* start QUOTED TEXT *

UK Accountancy Profession Responds to Brydon Report

Conor O'Kelly
UK commentators have been digesting the recommendations of Sir Donald Brydon's Report of the Independent Review into the Quality and Effectiveness of the Statutory Audit released 18 Dec 2019.
At a time when financial information is everywhere and there is no obligation on internet users to be truthful, it matters even more that shareholders, amongst others, can trust what company directors are communicating. This is especially important because it is widely acknowledged that the cost of capital lowers the greater the confidence in the entities seeking capital. The statutory audit largely informs the basis of that confidence.
The statutory audit report is legally required to be prepared for the company’s shareholders. However, by providing independent professional insight into financial position, it is clearly of great relevance to stakeholders beyond company shareholders who depend on the company’s ongoing viability. Brydon puts forward that more can be done to reflect these wider interests.
None of the commentators disagreed with Sir Donald’s conclusion that audit needs to be transformed into a service that meets the expectations of UK stakeholders.
ICAEW chief executive Michael Izza described the proposals as bold and game-changing for the accountancy profession: “We agree that audit urgently needs to keep pace with the needs, not just of investors, but of wider stakeholders in society, and we are long-standing advocates of proportionate and practical change to restore public trust”.
He welcomed Sir Donald’s recommendations for making the whole board of directors accountable and called for the government to bring forward legislation to establish the new, more powerful regulator—the Audit, Reporting and Governance Authority (ARGA)—“at the first opportunity”.

* end QUOTED TEXT *
* start ENTRIES PROVIDED *

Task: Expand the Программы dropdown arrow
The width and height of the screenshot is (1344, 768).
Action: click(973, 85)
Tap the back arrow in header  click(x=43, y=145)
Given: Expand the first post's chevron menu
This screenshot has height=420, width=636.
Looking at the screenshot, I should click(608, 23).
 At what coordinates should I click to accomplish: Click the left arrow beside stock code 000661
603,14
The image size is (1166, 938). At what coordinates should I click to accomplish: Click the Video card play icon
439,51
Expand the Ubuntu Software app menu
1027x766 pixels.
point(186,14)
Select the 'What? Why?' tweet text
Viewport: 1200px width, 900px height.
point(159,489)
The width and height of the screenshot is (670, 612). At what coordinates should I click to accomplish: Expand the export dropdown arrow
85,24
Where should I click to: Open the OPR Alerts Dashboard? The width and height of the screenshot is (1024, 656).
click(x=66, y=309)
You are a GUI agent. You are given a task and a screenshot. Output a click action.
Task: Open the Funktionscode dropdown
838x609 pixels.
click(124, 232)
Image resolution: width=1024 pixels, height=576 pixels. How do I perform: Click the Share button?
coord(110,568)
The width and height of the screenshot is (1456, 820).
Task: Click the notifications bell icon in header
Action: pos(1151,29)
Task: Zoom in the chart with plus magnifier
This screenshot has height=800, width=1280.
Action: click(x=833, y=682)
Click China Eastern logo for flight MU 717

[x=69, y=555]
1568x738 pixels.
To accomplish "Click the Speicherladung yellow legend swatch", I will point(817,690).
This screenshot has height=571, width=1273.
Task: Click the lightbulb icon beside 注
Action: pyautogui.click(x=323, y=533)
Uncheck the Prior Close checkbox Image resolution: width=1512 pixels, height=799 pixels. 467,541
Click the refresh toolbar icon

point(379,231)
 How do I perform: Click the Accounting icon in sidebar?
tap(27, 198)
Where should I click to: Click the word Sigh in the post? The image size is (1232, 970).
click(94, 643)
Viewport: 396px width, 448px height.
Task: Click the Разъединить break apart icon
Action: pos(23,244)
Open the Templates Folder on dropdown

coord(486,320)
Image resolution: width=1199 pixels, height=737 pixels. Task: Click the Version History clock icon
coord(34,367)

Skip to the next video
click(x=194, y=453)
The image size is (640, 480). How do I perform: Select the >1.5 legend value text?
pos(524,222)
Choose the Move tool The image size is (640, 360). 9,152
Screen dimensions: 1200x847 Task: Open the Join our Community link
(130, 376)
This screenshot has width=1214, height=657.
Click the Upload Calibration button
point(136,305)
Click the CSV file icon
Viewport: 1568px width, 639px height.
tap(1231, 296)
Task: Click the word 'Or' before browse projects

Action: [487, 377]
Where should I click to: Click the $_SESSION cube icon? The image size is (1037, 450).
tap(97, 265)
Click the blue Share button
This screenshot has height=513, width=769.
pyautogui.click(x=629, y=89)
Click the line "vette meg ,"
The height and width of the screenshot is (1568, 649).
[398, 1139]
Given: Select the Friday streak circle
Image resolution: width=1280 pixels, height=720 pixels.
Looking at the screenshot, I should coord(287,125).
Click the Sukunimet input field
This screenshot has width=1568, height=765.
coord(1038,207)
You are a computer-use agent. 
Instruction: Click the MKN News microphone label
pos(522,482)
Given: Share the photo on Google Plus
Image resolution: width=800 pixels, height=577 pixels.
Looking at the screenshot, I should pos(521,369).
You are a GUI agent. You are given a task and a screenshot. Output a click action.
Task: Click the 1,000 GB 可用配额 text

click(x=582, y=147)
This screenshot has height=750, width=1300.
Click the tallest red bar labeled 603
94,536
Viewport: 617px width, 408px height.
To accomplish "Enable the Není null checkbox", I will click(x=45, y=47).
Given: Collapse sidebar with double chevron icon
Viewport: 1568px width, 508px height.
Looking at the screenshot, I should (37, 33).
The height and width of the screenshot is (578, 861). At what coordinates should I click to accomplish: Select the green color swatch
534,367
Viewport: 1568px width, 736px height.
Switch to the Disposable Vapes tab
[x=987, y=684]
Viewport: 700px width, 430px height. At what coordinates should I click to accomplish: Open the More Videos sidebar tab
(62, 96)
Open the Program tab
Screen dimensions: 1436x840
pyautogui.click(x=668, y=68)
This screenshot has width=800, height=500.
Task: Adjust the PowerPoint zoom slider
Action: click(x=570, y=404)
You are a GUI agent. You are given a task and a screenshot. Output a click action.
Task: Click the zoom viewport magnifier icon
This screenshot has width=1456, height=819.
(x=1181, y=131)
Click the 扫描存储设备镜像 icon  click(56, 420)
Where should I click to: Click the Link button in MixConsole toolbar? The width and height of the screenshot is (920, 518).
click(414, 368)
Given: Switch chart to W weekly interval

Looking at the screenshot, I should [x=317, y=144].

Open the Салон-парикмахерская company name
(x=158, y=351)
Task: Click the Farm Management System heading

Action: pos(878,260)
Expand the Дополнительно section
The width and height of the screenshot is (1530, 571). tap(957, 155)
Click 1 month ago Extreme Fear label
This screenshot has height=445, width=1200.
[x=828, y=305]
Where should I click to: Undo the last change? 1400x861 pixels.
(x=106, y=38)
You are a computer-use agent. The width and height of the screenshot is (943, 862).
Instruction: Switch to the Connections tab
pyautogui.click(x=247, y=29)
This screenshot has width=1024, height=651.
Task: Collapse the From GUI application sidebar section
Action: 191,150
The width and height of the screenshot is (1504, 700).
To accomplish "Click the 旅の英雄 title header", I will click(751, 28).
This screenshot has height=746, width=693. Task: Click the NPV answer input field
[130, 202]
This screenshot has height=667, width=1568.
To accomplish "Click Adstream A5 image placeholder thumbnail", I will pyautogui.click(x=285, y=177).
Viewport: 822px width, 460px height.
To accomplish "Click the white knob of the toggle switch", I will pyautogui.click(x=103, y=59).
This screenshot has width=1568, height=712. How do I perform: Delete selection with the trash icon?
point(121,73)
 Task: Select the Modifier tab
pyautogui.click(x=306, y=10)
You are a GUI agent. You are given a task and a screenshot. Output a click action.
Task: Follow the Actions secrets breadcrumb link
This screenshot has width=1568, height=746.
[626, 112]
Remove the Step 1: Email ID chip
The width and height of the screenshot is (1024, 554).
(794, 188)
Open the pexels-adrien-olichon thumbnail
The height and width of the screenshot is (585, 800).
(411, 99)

* end ENTRIES PROVIDED *

OBJECTIVE 1
Translate this sentence from the Brydon Report article into Spanish: "The statutory audit report is legally required to be prepared for the company’s shareholders."
OBJECTIVE 2
According to the Brydon Report article, what is the new regulator that Michael Izza wants the government to establish through legislation?
OBJECTIVE 3
Give the Brydon Report article again between "None of the" and "of UK stakeholders.", inclusive, switching "commentators" to "observers".

TASK OUTPUT 1
Por ley, el informe de auditoría legal debe elaborarse para los accionistas de la empresa.

TASK OUTPUT 2
The Audit, Reporting and Governance Authority (ARGA).

TASK OUTPUT 3
None of the observers disagreed with Sir Donald’s conclusion that audit needs to be transformed into a service that meets the expectations of UK stakeholders.